#### Given request:
Edit the rows from the line with "The width and height of the screenshot is (862, 645)." through the end of the rows so that "North Europe" becomes "West Europe", leaving everything else as it is. Give back only those lines, without the pictures.

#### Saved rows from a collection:
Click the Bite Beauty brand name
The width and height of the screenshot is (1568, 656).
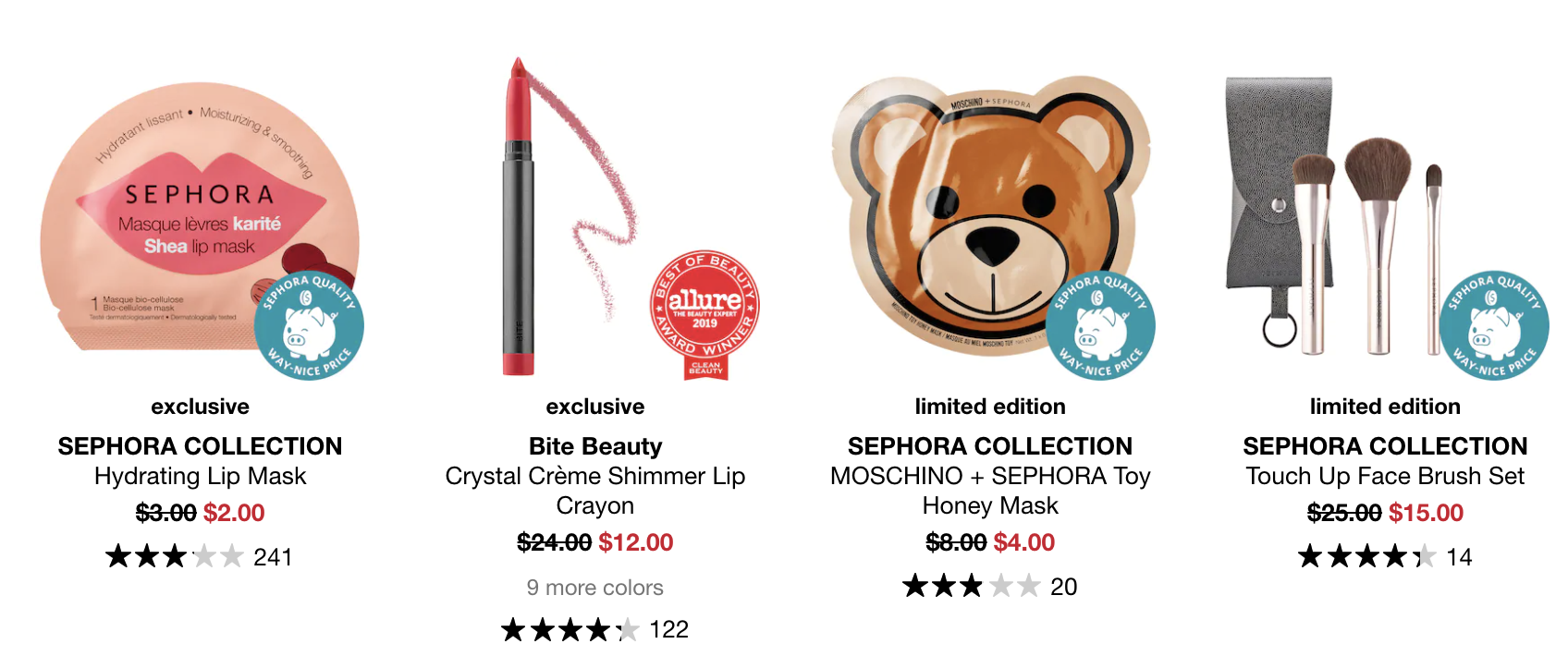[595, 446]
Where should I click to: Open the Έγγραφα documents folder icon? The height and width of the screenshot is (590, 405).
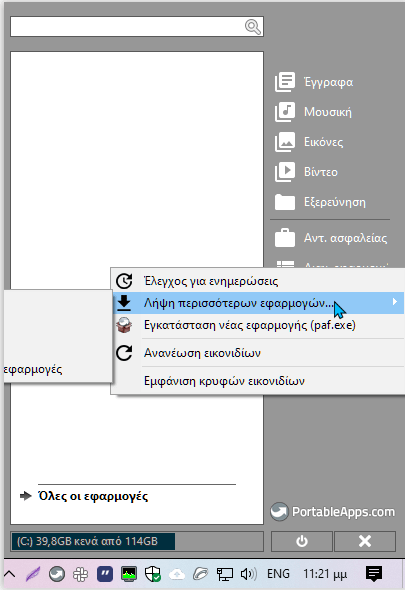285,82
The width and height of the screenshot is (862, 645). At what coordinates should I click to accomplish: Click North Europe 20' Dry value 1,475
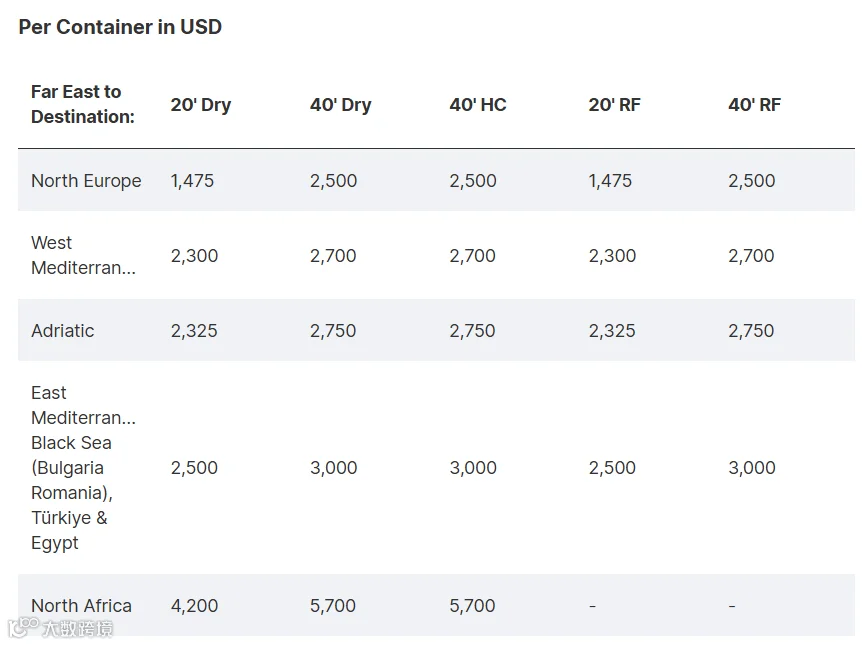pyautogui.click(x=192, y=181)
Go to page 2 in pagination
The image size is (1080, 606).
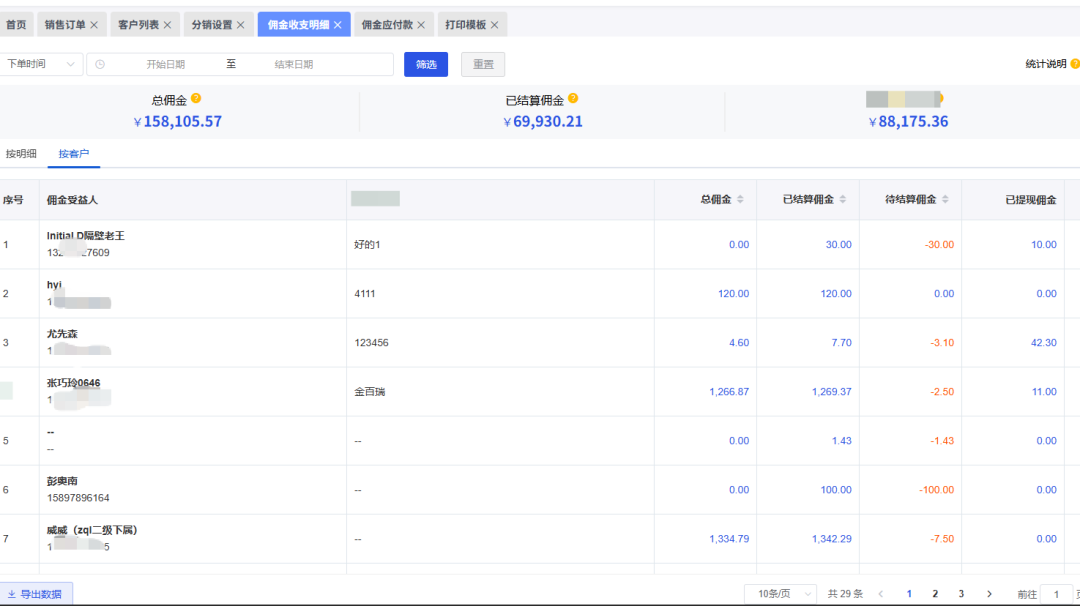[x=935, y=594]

#### Answer for this exercise:
The width and height of the screenshot is (862, 645). At what coordinates should I click to accomplish: Click West Europe 20' Dry value 1,475
pyautogui.click(x=192, y=181)
Go to page 2 in pagination
The image size is (1080, 606).
[x=935, y=594]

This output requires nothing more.